=== Records for processing ===

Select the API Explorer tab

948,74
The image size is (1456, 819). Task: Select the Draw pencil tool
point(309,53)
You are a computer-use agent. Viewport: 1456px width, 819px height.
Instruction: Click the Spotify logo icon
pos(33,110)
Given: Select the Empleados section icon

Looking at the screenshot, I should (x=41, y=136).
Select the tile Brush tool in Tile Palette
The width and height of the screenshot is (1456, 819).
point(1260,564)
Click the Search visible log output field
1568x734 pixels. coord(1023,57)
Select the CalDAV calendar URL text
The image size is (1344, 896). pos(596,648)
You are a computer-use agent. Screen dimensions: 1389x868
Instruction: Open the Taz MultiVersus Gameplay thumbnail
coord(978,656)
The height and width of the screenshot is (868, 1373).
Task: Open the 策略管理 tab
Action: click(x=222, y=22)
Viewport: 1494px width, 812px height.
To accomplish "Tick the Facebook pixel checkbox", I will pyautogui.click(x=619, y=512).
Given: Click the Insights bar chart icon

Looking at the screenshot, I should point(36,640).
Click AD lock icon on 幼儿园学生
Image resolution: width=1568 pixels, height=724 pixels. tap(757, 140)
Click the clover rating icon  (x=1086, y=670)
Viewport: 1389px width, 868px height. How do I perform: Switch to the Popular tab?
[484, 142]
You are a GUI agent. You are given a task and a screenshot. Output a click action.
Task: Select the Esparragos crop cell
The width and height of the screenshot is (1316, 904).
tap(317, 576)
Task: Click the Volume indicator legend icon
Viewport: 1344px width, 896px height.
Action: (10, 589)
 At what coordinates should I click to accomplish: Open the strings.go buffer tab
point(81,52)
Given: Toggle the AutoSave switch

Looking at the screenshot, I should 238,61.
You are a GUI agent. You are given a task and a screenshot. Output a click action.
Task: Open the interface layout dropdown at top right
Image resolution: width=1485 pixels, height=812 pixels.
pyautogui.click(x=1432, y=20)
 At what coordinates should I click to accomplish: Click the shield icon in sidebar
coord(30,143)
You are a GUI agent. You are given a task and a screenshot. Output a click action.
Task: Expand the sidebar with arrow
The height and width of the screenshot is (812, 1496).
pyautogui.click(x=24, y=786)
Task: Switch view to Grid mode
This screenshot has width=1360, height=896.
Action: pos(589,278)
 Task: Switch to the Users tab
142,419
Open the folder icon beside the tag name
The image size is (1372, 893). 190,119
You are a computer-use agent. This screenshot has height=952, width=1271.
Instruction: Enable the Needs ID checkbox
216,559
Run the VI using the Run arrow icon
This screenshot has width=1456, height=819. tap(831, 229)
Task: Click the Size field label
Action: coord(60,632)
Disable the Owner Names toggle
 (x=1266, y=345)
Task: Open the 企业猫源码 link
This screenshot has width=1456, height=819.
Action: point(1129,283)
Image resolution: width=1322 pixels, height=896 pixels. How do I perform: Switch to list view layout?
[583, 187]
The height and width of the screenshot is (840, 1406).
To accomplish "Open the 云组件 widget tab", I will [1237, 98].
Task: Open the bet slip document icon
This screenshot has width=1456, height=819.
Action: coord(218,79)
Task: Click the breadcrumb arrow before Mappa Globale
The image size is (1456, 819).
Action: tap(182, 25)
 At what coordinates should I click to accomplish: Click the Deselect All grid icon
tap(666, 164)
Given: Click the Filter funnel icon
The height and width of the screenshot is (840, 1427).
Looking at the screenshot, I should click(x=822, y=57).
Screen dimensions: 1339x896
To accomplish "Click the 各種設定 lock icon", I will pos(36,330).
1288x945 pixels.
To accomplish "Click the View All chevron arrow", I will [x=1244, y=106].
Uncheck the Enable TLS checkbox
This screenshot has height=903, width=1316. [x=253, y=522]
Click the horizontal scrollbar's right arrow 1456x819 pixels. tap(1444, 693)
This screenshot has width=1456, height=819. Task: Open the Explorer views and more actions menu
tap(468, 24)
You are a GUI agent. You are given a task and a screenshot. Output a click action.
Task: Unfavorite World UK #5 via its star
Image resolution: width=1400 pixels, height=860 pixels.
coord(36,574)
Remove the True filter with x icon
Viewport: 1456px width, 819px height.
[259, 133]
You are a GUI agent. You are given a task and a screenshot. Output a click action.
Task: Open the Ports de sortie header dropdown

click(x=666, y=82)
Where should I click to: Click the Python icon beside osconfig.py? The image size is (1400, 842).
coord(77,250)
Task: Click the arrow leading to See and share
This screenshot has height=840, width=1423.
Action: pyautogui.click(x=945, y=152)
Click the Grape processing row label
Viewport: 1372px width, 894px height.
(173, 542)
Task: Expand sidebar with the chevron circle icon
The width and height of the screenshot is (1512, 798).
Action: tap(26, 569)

===

Your task: Above are the records. Identify each line that contains the word "dimensions".

Exercise answer:
You are a computer-use agent. Screen dimensions: 1389x868
Screen dimensions: 1339x896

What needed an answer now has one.